GIVEN PASSAGE:
····················

Giving students a chance for life success

There are a lot of things to love about Claremont: the trees, the Village, the abundant parks and the safe streets among them.

But perhaps at the top of that list for many is the city’s public school system. The perennially high-performing schools from Claremont High School down to the elementary levels, are a major lure for young families looking for a great place to raise their children.

And it’s hard to imagine any of that without the small army of volunteers that devote their time, expertise and money to help launch Claremont kids out in the world with the best chance of success.

There are hundreds of anonymous parents and caregivers that show up every day to help in classes, on playgrounds, at events and fundraisers. There are also two key nonprofits that focus on supplementing and improving Claremont schools: one is Claremont After School Programs, better known as CLASP, and the other is the Claremont Educational Foundation, or CEF.

The focus at CLASP is primarily helping kids with their homework. Students, who are recommended to the program by teachers and principals, come to the program three days-per-week for two-hour sessions with some 300 volunteer tutors. The kids get one hour of outside recreation and one hour of tutoring, and the nonprofit supplies a healthy snack.

The tutors come from the community, from the Claremont Colleges, Claremont High, Webb High, and largely from the University of La Verne. The nonprofit has five sites around town: at Blaisdell and Wheeler parks, the Claremont Village Apartments, Good Shephard Lutheran Church and Claremont Presbyterian Church.

The Claremont Educational Foundation funds art and music in the city’s elementary schools, technology in middle and high schools, and the summer SLICE program, among others, through donations and fundraiser proceeds. The group makes innovation grants to schools and community partnership grants to other groups that do good things for Claremont Unified School District. This year CEF has given more than $126,000 in school-site specific grant funding.

Alongside these nonprofits individual volunteers make a difference across Claremont, primarily at elementary schools.

Christine Malally has been Condit Elementary School’s principal for 10 years. She came in at the height of the recession, when layoffs were prevalent. “Budgets got cut, so we didn’t have instructional aides in the classroom,” Ms. Malally said. “With the number of parents that came in and helped out, and the things that we do, without them it would be rough.”

At Condit a cadre of volunteers get materials ready for classrooms, work in centers, read with kids one-on-one, help out with the school’s fitness program, the 100 Mile Club, with fundraisers, luncheons, parties and everything in between. “It’s just across the board,” Ms. Malally said.

Jenny Adams, 41, who has been Oakmont Elementary School’s principal for three years, echoed Ms. Malally’s sentiments. “We have really amazing parents who are very involved, so it’s nice to be able to talk about them a little bit,” Ms. Adams said.

Volunteers play a pivotal role at Oakmont.

····················

WORK TO COMPLETE:
- a) Answer the following from the Claremont schools article:
(i) With roughly how many volunteer tutors does CLASP work?
(ii) For how many years has Christine Malally served as principal of Condit Elementary School?
(iii) How much school-site specific grant funding has CEF given this year?
- b) Render this sentence from the Claremont schools article in Spanish: "The focus at CLASP is primarily helping kids with their homework."
- c) Write out the passage of the Claremont schools article from "There are hundreds" up to and including "a healthy snack.", without alteration.
The data that follows plays no part in what is asked here.

····················

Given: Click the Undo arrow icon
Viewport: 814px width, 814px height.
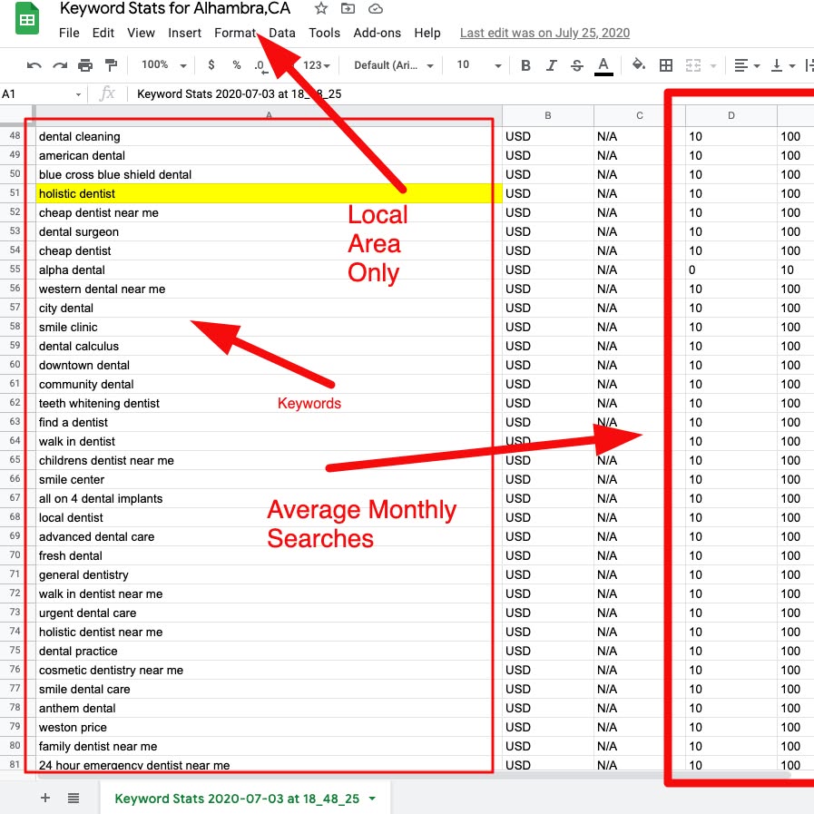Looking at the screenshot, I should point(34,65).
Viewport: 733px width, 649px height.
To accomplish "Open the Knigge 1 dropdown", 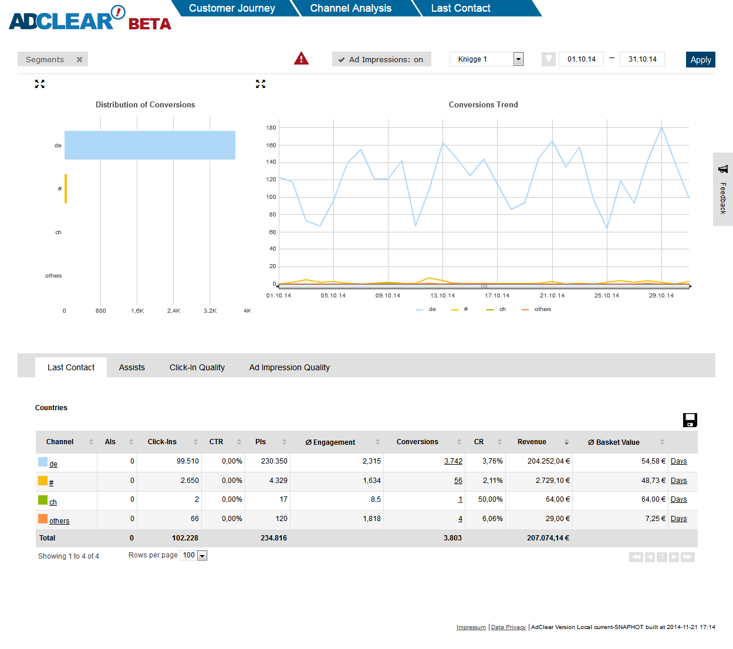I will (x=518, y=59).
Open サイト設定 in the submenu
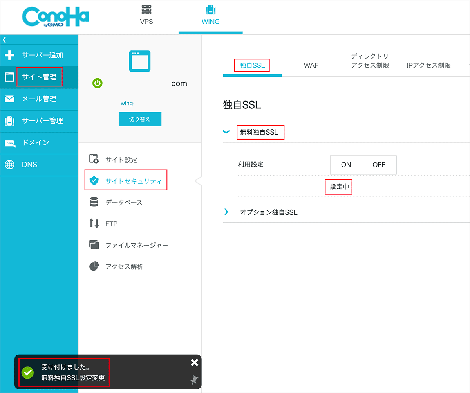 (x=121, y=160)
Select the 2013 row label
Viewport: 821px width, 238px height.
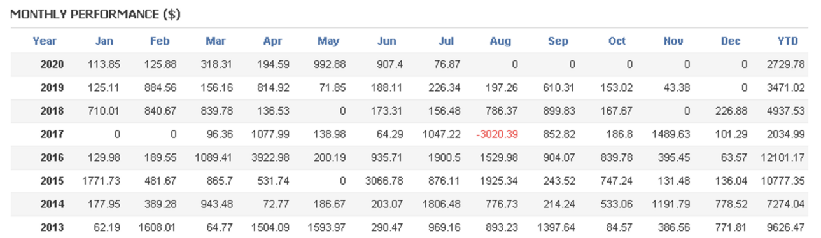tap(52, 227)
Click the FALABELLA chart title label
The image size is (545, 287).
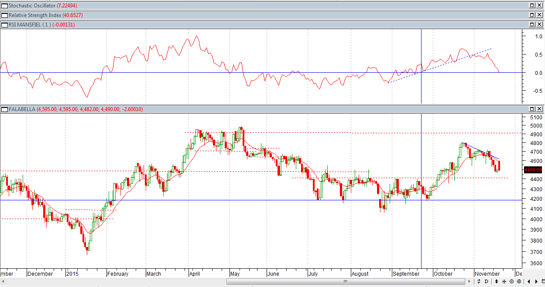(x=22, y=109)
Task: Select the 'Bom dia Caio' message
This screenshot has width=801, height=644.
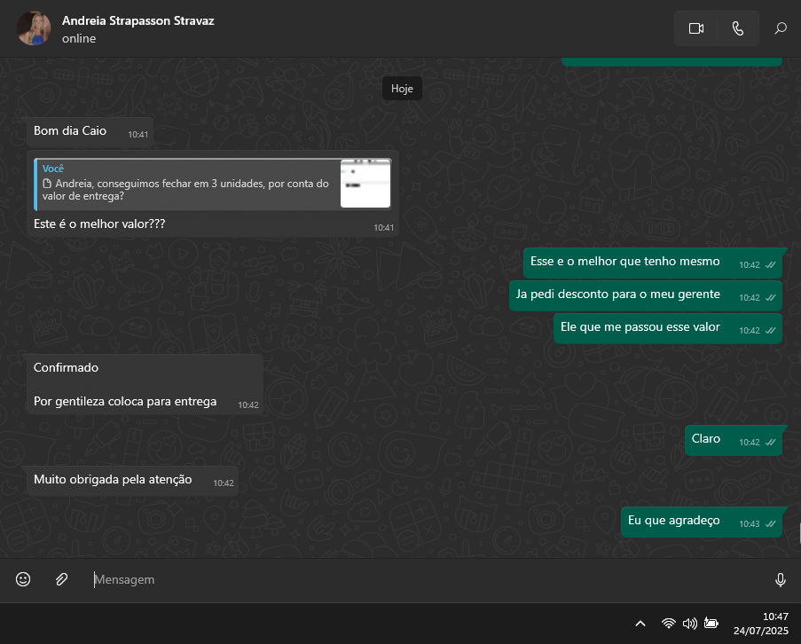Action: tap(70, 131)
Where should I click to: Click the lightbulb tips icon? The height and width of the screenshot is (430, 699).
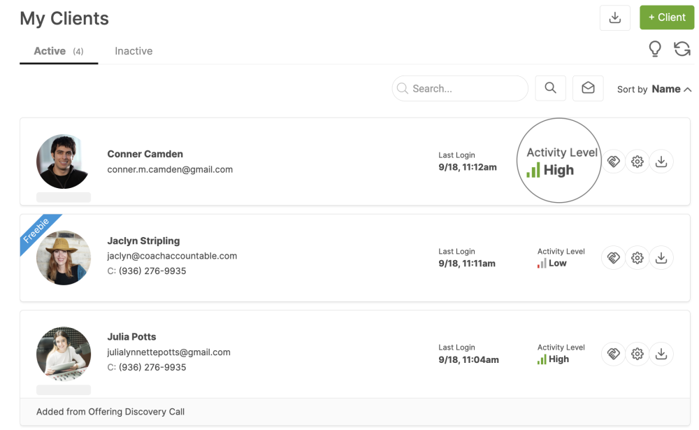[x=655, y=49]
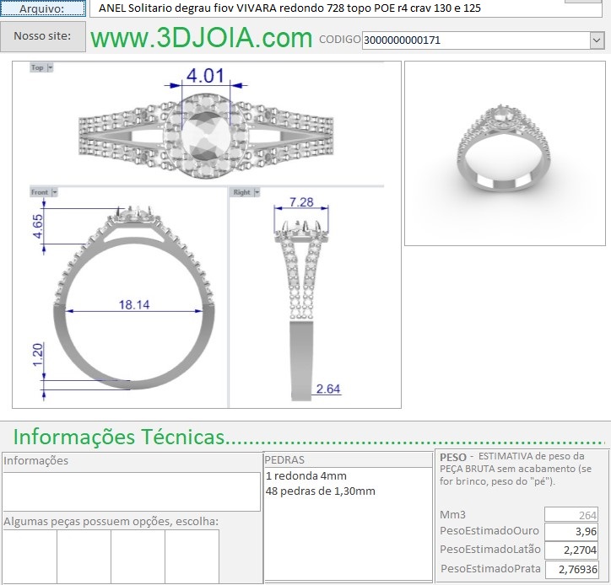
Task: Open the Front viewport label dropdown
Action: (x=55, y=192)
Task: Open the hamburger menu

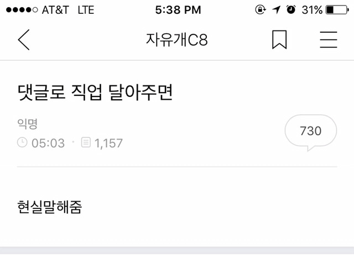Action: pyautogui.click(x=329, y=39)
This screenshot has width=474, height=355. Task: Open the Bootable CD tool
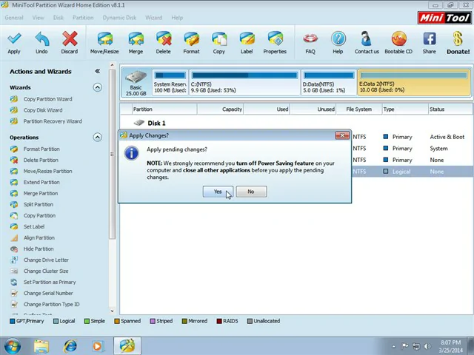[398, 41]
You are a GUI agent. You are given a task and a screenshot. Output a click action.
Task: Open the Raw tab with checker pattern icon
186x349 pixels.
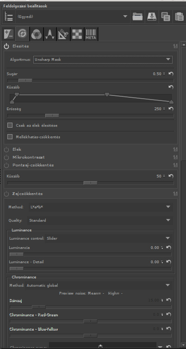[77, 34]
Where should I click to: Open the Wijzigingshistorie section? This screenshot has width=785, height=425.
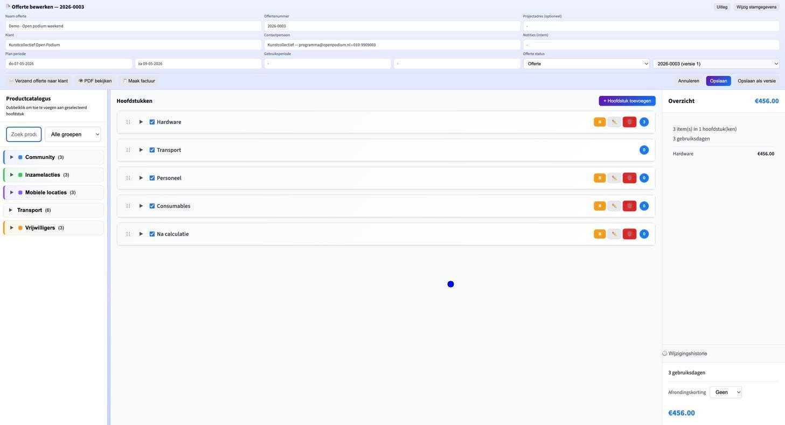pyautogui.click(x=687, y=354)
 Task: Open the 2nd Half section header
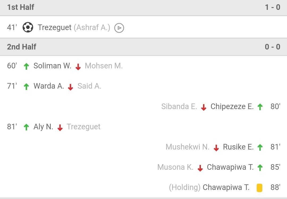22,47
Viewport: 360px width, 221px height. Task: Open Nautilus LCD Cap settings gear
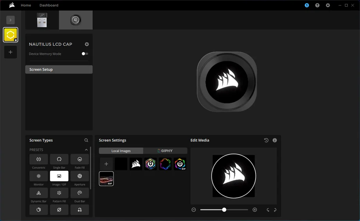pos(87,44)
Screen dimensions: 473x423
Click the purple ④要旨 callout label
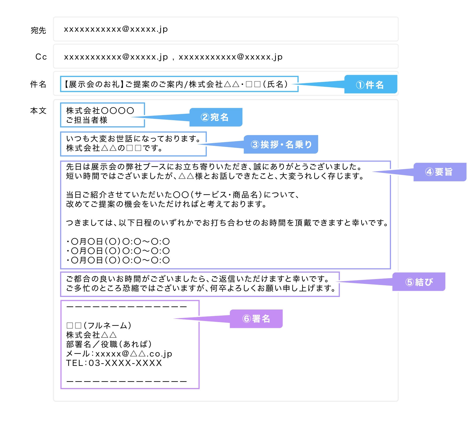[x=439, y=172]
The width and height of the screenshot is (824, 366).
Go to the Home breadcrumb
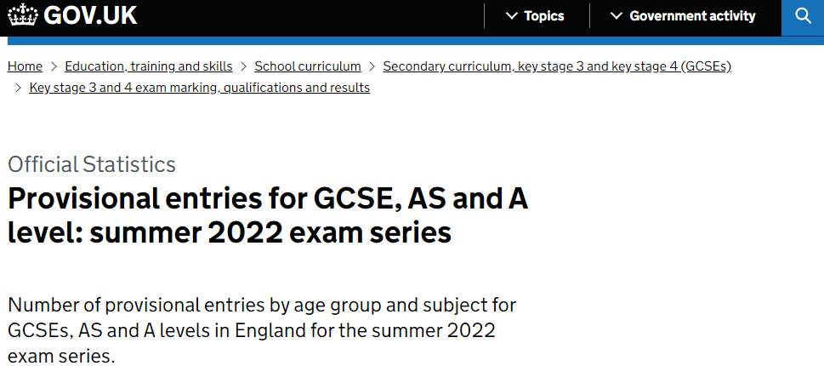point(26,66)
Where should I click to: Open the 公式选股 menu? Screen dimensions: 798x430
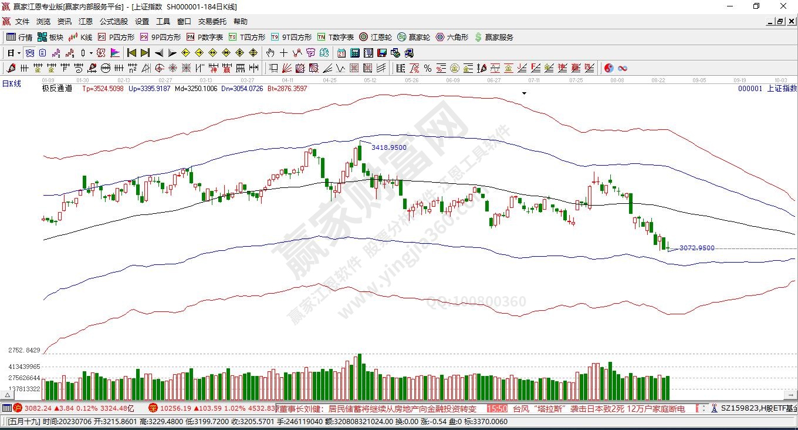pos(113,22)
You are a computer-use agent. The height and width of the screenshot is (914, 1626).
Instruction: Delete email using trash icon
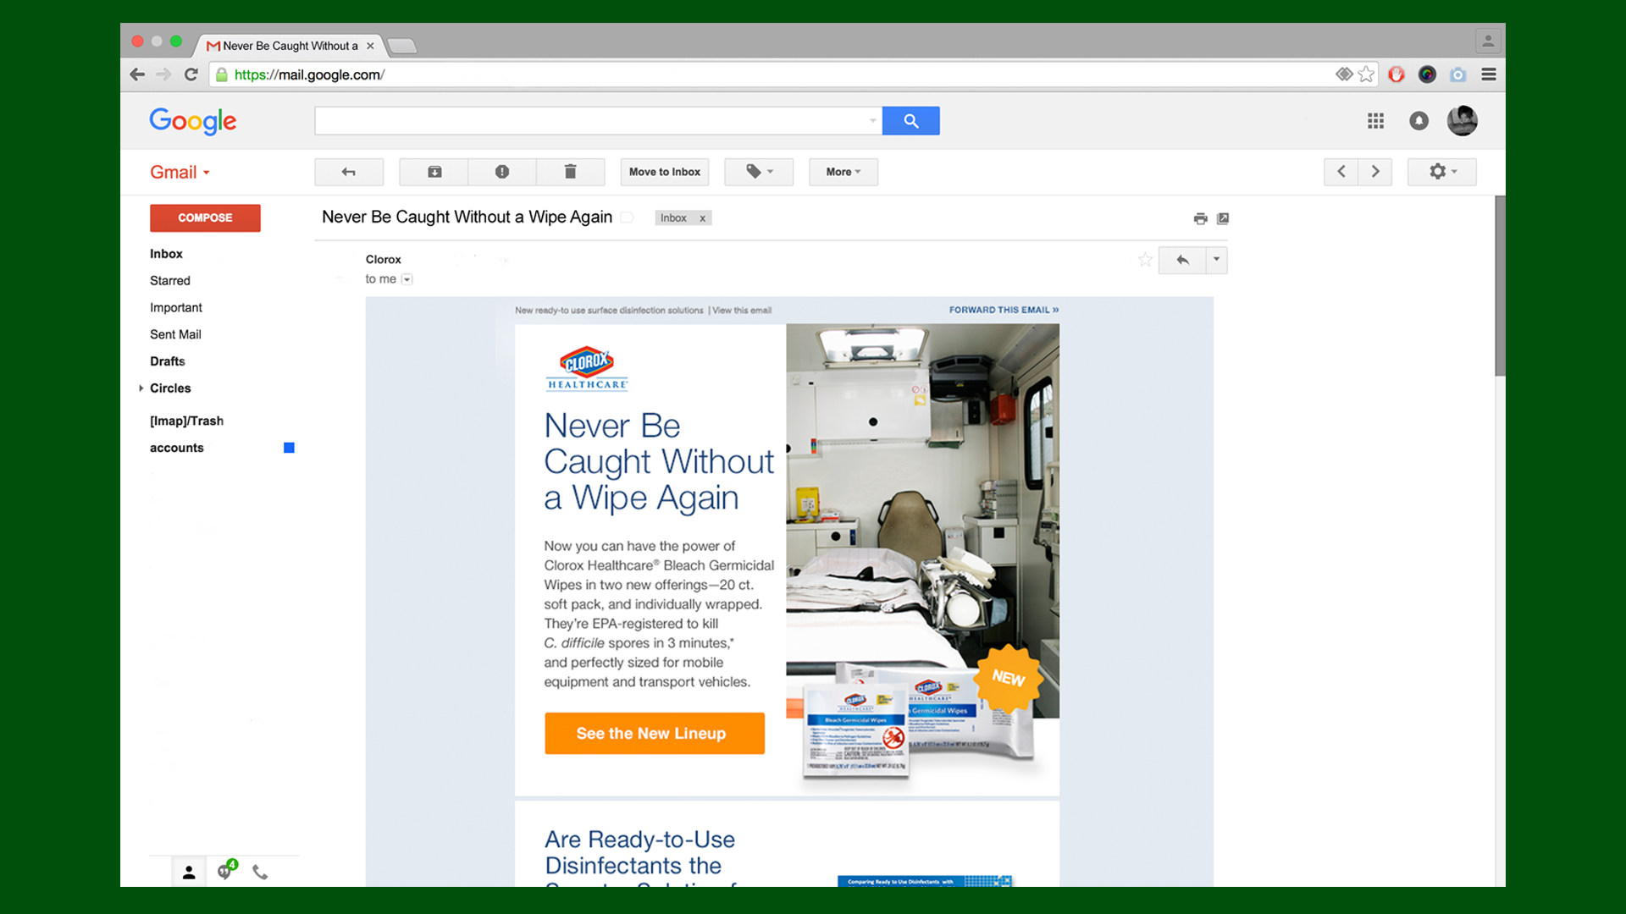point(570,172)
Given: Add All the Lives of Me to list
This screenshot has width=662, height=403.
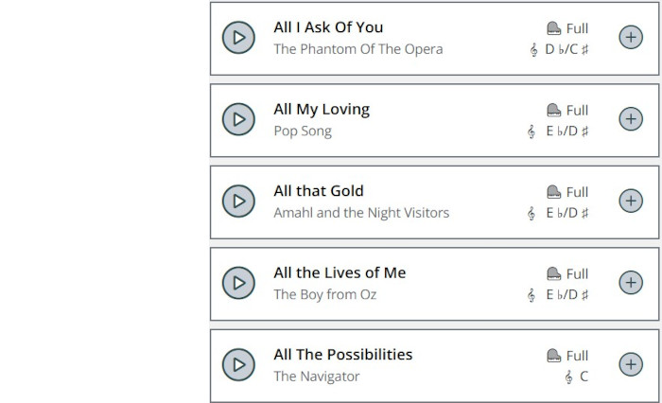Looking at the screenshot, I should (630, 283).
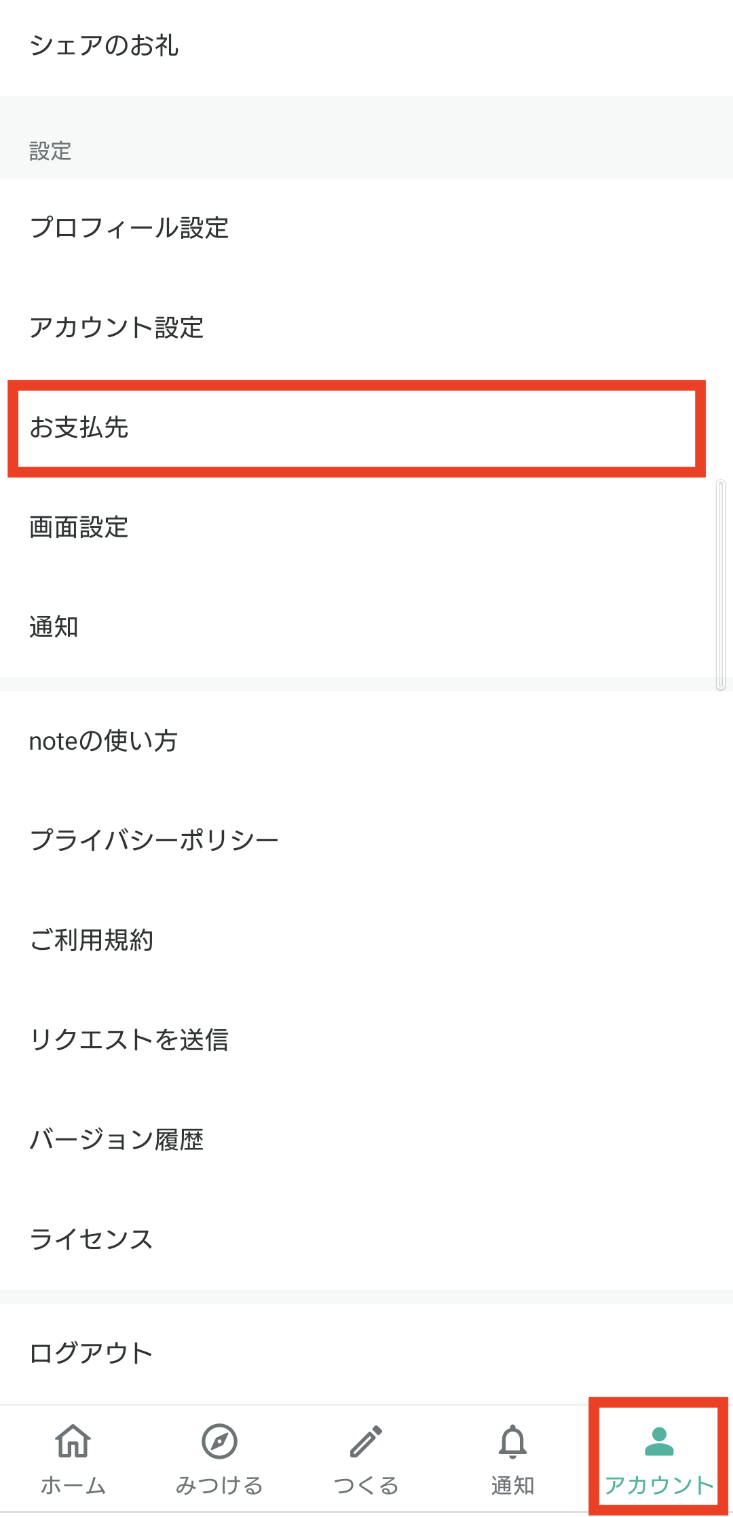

····················

EXPECTED OUTPUTS:
- a)
(i) Some 300 volunteer tutors.
(ii) 10 years.
(iii) More than $126,000.

- b) El enfoque de CLASP es principalmente ayudar a los niños con sus tareas.

- c)
There are hundreds of anonymous parents and caregivers that show up every day to help in classes, on playgrounds, at events and fundraisers. There are also two key nonprofits that focus on supplementing and improving Claremont schools: one is Claremont After School Programs, better known as CLASP, and the other is the Claremont Educational Foundation, or CEF.

The focus at CLASP is primarily helping kids with their homework. Students, who are recommended to the program by teachers and principals, come to the program three days-per-week for two-hour sessions with some 300 volunteer tutors. The kids get one hour of outside recreation and one hour of tutoring, and the nonprofit supplies a healthy snack.